• WORK REQUEST
Only the lines below from the one containing "The image size is (1239, 952)." to the one containing "Task: Click the GET value in Method field" should be repeated, both included and unchanged.
─── RECORDS FOR THIS EXERCISE
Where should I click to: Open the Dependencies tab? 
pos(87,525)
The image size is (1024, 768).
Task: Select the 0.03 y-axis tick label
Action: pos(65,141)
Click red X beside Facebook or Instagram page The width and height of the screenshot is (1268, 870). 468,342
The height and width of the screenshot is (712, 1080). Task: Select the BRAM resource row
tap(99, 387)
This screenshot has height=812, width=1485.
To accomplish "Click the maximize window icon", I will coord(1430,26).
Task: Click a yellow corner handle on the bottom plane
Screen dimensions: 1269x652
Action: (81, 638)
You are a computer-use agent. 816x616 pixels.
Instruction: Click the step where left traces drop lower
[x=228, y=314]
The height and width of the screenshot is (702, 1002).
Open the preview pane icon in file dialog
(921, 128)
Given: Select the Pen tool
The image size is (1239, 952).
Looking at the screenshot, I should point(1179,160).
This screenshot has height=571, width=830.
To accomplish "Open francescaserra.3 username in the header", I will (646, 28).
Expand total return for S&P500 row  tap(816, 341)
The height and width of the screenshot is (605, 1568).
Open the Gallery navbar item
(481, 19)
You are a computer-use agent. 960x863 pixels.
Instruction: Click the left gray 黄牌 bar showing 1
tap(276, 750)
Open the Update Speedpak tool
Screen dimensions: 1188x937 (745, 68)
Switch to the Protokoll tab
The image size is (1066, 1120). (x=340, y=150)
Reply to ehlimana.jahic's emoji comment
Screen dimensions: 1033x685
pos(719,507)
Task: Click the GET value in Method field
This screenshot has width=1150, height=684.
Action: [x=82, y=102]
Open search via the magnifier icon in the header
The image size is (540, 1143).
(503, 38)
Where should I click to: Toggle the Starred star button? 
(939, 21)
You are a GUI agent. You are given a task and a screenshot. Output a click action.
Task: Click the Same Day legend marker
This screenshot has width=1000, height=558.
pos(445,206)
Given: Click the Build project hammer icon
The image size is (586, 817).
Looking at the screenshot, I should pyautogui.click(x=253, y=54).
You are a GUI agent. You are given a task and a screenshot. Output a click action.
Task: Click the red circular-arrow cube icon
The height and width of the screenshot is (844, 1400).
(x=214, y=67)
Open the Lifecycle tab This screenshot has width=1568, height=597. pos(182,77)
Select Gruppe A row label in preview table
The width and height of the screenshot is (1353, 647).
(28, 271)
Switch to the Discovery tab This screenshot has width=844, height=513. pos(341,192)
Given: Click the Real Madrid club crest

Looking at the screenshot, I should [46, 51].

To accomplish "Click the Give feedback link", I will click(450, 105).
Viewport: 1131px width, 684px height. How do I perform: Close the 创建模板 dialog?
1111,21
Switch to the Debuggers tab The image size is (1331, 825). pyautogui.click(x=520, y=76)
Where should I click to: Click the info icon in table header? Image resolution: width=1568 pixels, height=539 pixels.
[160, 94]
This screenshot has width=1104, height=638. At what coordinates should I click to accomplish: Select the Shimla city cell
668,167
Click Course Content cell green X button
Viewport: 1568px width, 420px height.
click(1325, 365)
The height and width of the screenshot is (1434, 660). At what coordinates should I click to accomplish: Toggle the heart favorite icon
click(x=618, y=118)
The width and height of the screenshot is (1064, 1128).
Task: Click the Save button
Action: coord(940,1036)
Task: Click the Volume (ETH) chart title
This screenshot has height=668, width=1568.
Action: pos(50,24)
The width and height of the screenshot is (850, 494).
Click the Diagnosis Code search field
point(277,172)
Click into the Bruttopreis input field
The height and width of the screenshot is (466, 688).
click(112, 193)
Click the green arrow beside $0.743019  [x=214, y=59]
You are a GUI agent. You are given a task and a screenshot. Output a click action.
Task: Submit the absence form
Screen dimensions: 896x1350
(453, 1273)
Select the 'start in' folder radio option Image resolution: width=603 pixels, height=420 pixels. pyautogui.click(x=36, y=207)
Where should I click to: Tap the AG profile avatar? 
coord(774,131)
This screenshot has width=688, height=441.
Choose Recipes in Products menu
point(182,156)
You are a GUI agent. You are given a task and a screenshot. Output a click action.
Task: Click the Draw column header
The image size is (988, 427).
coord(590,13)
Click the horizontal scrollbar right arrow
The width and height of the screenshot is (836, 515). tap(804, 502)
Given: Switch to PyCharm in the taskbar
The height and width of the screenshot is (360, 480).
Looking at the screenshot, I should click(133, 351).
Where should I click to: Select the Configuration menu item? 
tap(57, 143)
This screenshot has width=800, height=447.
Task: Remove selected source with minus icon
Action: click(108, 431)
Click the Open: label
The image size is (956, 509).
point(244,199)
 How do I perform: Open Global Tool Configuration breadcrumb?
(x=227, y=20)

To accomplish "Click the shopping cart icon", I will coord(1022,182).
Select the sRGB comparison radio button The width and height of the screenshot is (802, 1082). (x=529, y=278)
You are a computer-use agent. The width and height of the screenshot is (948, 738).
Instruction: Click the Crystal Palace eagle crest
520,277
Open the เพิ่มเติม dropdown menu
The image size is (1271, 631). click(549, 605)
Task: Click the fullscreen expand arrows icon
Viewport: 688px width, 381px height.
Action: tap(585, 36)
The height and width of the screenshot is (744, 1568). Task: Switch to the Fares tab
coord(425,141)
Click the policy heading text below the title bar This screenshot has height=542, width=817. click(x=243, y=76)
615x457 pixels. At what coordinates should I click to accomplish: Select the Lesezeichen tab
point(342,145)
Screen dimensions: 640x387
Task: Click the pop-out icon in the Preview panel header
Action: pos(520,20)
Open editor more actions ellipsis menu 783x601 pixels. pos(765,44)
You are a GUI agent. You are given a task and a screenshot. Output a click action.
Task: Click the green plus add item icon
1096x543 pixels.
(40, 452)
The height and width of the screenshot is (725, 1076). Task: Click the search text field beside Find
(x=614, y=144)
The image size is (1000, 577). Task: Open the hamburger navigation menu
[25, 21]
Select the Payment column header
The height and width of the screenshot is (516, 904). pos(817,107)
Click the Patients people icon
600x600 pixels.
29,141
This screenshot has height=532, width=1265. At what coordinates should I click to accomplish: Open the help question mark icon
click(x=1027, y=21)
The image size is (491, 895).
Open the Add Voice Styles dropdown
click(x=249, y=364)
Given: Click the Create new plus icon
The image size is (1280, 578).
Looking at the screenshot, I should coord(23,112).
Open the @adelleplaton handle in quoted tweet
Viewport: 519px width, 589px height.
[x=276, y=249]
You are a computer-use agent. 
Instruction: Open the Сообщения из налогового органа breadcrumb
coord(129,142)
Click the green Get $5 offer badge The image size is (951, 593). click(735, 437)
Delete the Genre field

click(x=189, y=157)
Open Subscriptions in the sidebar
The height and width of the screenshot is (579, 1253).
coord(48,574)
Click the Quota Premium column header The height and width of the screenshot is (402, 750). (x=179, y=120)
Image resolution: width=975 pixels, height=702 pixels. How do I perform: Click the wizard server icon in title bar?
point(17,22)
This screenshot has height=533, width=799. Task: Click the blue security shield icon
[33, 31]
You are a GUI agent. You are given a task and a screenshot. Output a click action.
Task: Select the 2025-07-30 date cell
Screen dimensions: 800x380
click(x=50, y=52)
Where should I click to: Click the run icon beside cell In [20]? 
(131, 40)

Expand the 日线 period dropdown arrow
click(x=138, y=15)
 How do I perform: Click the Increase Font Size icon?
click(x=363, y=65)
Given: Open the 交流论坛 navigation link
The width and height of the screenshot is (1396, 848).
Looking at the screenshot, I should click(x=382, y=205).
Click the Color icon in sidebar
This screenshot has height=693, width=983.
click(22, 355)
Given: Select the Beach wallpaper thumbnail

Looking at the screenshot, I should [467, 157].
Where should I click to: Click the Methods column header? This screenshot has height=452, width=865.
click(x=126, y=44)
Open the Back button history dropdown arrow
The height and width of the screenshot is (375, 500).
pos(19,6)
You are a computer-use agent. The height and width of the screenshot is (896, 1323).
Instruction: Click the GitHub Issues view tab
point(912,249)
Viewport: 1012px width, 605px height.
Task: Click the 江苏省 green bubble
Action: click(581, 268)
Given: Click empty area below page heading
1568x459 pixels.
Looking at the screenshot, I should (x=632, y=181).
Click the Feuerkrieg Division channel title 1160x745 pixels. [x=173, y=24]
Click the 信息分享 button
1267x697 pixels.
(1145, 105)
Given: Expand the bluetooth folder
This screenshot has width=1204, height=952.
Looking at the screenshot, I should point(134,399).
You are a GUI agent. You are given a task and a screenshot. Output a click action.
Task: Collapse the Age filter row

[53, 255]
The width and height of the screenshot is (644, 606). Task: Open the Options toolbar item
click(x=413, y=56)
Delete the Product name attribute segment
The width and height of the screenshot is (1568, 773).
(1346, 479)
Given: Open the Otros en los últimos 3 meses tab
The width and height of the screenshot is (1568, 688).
──────
• WRITTEN SOLUTION
The image size is (1239, 952).
Looking at the screenshot, I should point(1179,160).
This screenshot has height=571, width=830.
To accomplish "Open francescaserra.3 username in the header", I will (646, 28).
Expand total return for S&P500 row  tap(816, 341)
The height and width of the screenshot is (605, 1568).
Open the Gallery navbar item
(481, 19)
You are a computer-use agent. 960x863 pixels.
Instruction: Click the left gray 黄牌 bar showing 1
tap(276, 750)
Open the Update Speedpak tool
Screen dimensions: 1188x937 (745, 68)
Switch to the Protokoll tab
The image size is (1066, 1120). (x=340, y=150)
Reply to ehlimana.jahic's emoji comment
Screen dimensions: 1033x685
pos(719,507)
Task: Click the GET value in Method field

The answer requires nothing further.